The ice cream is recompense to the children for cutting the day short, as George is eager to get Katherine warm again and back home.
Sitting with the car window open, Katherine can hear voices traveling from the far end of the street, the way summer air seems to hold sound on a long leash. Under the canopy of the ice-cream shop, a man buys a candy floss for his daughter. Plastic buckets hanging from the shop door tap together in the breeze like dull wind chimes. The shop window still displays the front page of the Belfast Telegraph from almost a month ago, a large blurry black-and-white photograph of two astronauts with the words “Footprints on the Moon” underneath it.
Katherine, not wanting any ice cream, eats one of the leftover jam pieces from the picnic bag instead. Stephen stands on his mother’s lap.
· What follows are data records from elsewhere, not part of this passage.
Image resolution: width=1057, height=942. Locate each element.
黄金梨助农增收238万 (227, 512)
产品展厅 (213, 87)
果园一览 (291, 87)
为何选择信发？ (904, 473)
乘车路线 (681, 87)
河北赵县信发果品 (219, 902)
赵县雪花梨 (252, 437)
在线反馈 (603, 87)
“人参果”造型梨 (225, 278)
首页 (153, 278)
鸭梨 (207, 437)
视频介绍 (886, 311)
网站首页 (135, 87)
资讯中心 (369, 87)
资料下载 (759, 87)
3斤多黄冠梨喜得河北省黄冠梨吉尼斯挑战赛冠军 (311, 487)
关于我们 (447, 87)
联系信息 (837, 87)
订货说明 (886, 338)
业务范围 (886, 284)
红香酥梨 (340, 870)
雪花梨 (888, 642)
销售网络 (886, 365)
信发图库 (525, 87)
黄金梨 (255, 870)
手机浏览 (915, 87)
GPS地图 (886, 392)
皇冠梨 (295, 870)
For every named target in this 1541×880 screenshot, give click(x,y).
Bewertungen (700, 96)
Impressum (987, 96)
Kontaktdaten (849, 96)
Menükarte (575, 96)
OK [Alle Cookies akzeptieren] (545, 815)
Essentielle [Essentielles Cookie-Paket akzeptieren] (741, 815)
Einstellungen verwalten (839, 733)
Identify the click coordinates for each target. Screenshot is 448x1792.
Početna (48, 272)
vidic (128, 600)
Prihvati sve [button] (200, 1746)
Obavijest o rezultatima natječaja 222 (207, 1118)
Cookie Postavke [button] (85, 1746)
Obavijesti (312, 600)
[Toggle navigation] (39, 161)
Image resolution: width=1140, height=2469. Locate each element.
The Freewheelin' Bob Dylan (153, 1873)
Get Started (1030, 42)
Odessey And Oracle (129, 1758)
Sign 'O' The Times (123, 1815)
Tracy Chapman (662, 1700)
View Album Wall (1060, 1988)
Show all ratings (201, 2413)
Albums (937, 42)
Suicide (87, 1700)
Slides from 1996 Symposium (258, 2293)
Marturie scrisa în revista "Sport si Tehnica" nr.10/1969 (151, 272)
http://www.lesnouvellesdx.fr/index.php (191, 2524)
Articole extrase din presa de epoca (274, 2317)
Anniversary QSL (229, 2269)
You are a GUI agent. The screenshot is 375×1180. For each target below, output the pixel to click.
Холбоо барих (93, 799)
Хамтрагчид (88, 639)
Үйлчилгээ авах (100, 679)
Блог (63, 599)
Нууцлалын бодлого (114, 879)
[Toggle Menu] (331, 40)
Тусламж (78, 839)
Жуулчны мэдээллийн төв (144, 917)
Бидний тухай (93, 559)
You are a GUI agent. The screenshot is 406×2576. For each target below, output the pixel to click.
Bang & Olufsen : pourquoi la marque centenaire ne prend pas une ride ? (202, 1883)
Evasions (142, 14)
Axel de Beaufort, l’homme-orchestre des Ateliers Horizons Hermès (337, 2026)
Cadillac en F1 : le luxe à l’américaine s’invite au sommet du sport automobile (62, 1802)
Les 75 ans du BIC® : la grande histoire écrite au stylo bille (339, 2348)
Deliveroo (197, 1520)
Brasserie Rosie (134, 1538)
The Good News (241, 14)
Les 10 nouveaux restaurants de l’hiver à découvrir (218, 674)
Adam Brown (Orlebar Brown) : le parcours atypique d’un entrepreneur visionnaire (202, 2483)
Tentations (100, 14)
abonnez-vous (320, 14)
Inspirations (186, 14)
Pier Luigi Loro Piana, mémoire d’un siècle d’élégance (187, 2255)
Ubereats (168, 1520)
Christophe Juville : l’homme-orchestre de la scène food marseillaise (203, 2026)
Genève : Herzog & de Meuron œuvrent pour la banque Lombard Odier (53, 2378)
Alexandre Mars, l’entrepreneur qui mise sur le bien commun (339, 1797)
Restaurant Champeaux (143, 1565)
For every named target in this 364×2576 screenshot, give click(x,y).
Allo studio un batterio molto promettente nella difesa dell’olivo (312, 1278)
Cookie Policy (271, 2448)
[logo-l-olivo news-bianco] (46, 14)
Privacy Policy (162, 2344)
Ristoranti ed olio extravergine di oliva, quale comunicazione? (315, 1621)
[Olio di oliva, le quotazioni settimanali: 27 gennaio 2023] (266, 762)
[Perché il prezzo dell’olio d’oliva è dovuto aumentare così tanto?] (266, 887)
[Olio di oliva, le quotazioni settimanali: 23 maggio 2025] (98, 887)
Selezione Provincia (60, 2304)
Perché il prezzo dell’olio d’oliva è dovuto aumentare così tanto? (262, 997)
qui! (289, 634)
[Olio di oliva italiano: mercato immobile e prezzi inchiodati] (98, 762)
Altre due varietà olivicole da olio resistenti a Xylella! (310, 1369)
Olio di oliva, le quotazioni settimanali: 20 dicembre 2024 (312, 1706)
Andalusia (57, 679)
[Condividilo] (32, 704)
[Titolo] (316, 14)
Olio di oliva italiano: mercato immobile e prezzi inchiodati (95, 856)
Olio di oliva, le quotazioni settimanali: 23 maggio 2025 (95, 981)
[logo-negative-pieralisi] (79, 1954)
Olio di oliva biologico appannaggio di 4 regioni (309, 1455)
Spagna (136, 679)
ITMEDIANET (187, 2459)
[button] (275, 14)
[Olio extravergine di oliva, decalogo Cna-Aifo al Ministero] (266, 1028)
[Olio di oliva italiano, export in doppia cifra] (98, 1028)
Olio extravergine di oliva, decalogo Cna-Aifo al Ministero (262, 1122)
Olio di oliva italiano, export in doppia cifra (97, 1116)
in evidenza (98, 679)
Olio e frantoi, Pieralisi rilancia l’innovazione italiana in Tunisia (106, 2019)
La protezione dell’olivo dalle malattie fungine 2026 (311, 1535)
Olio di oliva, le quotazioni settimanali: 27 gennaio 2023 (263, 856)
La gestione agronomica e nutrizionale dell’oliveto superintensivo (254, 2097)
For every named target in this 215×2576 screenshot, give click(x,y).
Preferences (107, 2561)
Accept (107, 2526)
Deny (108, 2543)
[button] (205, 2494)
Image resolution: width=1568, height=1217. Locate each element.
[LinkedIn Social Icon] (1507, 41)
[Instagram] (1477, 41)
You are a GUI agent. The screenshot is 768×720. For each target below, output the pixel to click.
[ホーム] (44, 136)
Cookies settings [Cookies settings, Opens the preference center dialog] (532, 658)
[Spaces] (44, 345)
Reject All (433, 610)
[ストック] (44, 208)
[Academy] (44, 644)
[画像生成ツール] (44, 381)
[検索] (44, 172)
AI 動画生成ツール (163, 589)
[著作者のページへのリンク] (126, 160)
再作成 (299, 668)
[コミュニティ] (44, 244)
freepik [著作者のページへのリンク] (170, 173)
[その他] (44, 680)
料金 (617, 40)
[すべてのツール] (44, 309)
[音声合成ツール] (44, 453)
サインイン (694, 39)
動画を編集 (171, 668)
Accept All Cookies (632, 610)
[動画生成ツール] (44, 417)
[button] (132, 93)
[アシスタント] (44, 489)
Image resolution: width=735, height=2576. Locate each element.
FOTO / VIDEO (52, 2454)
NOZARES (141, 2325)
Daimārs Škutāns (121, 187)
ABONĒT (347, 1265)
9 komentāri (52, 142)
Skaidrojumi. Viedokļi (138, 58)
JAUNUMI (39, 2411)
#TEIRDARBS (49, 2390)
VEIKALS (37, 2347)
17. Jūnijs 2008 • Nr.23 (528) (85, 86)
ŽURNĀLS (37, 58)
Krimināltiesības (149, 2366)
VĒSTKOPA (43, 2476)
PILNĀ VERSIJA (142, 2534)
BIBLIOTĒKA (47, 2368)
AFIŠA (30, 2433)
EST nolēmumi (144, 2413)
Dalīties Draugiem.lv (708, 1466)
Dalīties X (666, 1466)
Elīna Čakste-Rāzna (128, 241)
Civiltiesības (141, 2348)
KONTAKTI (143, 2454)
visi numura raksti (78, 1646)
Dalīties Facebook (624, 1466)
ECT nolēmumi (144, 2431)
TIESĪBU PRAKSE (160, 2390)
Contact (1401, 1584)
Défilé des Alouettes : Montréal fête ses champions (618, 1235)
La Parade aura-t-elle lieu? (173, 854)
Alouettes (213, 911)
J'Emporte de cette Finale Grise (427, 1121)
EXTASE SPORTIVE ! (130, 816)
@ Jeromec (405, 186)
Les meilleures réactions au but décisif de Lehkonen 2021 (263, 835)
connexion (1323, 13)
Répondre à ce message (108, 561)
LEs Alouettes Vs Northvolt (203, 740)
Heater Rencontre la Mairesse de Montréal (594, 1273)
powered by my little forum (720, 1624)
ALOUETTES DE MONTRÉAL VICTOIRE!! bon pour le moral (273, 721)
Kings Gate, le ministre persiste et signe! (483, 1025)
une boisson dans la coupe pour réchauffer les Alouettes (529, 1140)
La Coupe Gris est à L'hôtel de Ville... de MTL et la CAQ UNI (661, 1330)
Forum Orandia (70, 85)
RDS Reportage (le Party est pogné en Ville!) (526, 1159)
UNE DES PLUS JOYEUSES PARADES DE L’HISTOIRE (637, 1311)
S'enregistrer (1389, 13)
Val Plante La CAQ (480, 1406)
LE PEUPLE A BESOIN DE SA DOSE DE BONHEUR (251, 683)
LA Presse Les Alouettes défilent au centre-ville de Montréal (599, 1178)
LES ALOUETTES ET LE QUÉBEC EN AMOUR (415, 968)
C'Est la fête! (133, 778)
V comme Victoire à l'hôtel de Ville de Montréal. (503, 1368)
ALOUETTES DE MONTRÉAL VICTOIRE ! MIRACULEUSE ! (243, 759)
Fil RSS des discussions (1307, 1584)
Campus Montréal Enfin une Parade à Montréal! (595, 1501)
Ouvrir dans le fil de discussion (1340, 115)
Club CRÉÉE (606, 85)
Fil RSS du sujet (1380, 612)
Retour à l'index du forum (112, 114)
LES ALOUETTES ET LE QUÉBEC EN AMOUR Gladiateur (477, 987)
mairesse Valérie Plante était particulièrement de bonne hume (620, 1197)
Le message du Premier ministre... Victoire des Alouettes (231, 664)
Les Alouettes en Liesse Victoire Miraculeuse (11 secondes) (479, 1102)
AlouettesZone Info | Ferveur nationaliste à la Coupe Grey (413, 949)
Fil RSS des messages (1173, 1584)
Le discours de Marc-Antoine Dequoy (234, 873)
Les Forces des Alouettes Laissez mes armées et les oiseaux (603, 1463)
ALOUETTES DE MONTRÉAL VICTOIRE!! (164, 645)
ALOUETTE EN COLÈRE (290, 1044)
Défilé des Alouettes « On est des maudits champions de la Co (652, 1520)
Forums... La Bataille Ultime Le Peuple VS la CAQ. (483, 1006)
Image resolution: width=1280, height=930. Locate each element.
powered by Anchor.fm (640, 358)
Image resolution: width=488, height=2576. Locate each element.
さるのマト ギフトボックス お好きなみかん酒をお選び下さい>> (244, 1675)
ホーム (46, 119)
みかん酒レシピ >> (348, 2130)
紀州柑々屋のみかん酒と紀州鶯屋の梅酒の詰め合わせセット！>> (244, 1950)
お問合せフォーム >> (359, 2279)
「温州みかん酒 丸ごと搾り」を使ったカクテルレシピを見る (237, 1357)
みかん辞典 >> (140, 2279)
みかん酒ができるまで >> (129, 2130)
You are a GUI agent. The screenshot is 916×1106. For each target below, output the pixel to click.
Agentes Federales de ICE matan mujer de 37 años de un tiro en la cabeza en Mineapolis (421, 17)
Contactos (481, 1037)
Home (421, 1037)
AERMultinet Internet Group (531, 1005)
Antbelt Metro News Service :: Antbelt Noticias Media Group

He holds a small dripping ice-cream cone in his hand, but his eyes are intensely fixated on the motion of his mother’s tongue. He grips her arm, his mouth imitating hers, biting on nothing. Katherine scoops a small dollop of butter and jam from the bread onto her finger and pops it into his mouth.
“Mummy, my arms and legs are itchy,” says Elsa.